Real-time Sharing with AppSync Events
I regularly work with teams building custom UDP APIs and engage in such real-time, collaborative investigations. On such calls I've shared .pcap files over Slack and I have to say, it hasn't been a great experience and definitely slowed things down.
To help everyone out I put together a simple web based solution with the fabulous AWS AppSync Events at its core. It allows anyone with the link to see the capture in real-time:
The architecture here is remarkably simple. Packets sent to the Listeners are queued in SQS, then processed by a Lambda function that parses the IP and UDP headers and formats the results as JSON and sends them out as events. The UI is rendered directly from a second Lambda via a function URL:
That's it. No servers required.
Creating the AppSync resources in the template is remarkably concise.
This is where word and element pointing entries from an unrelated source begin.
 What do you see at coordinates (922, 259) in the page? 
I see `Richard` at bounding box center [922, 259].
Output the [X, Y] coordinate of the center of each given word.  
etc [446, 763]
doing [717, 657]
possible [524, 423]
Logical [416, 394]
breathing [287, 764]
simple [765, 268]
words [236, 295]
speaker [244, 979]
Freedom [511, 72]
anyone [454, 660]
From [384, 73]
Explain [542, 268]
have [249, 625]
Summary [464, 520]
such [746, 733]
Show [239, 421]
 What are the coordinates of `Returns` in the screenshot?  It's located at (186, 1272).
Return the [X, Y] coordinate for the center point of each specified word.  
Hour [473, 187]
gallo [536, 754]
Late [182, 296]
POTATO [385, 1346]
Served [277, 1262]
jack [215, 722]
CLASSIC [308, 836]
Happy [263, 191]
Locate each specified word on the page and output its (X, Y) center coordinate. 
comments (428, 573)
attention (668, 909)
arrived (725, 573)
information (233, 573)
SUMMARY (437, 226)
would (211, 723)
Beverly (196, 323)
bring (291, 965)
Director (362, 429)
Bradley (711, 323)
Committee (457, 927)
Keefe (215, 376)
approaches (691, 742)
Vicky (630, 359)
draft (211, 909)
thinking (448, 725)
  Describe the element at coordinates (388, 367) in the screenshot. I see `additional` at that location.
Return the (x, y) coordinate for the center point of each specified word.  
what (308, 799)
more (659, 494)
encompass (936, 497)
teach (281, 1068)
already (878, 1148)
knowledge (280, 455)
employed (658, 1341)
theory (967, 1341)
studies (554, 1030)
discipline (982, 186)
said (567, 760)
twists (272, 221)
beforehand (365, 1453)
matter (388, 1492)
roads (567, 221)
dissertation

We just need to create the API, a key to use in the UI and the namespace for the packet events:
PacketCaptureApi:
Type: AWS::AppSync::Api
Properties:
Name: !Sub "${AWS::StackName}-packet-capture"
EventConfig:
AuthProviders:
- AuthType: API_KEY
ConnectionAuthModes:
- AuthType: API_KEY
DefaultPublishAuthModes:
- AuthType: API_KEY
DefaultSubscribeAuthModes:
- AuthType: API_KEY
PacketCaptureApiKey:
Type: AWS::AppSync::ApiKey
Properties:
ApiId: !GetAtt PacketCaptureApi.ApiId
PacketsNamespace:
Type: AWS::AppSync::ChannelNamespace
Properties:
ApiId: !GetAtt PacketCaptureApi.ApiId
Name: packets
Likewise, the code for the Lambda function to send events is almost trivial once the JSON payload representing the packet is assembled:
private static async Task PublishEventsAsync(PacketEvent[] events, ILambdaContext context)
{
// Each element of the "events" array is published as an individual channel event.
var body = new PublishBody
{
Channel = APPSYNC_CHANNEL,
Events = [.. events.Select(e => JsonSerializer.Serialize(e, JsonContext.Default.PacketEvent))]
};
var json = JsonSerializer.Serialize(body, JsonContext.Default.PublishBody);
using var request = new HttpRequestMessage(HttpMethod.Post, APPSYNC_HTTP_URL)
{
Content = new StringContent(json, Encoding.UTF8, "application/json")
};
request.Headers.Add("x-api-key", APPSYNC_API_KEY);
var response = await Http.SendAsync(request);
if (!response.IsSuccessStatusCode)
{
var error = await response.Content.ReadAsStringAsync();
context.Logger.LogError($"AppSync publish failed ({response.StatusCode}): {error}");
response.EnsureSuccessStatusCode();
}
}
You can find the full code in the repo over on github, and review the video walk-through to see just how quickly it can deployed, setup and used.
If your data is sensitive, the walkthrough includes setting-up a WireGuard tunnel to keep your data secure and private.
Summary
Event based systems can be amazingly simple and provide sublime capabilities on AWS. This solution composes features from AppSync, SQS, UDP Gateway and custom code on Lambda to deliver a multi-user packet capture experience that would have been difficult to replicate in the past.
What a great time to be building software!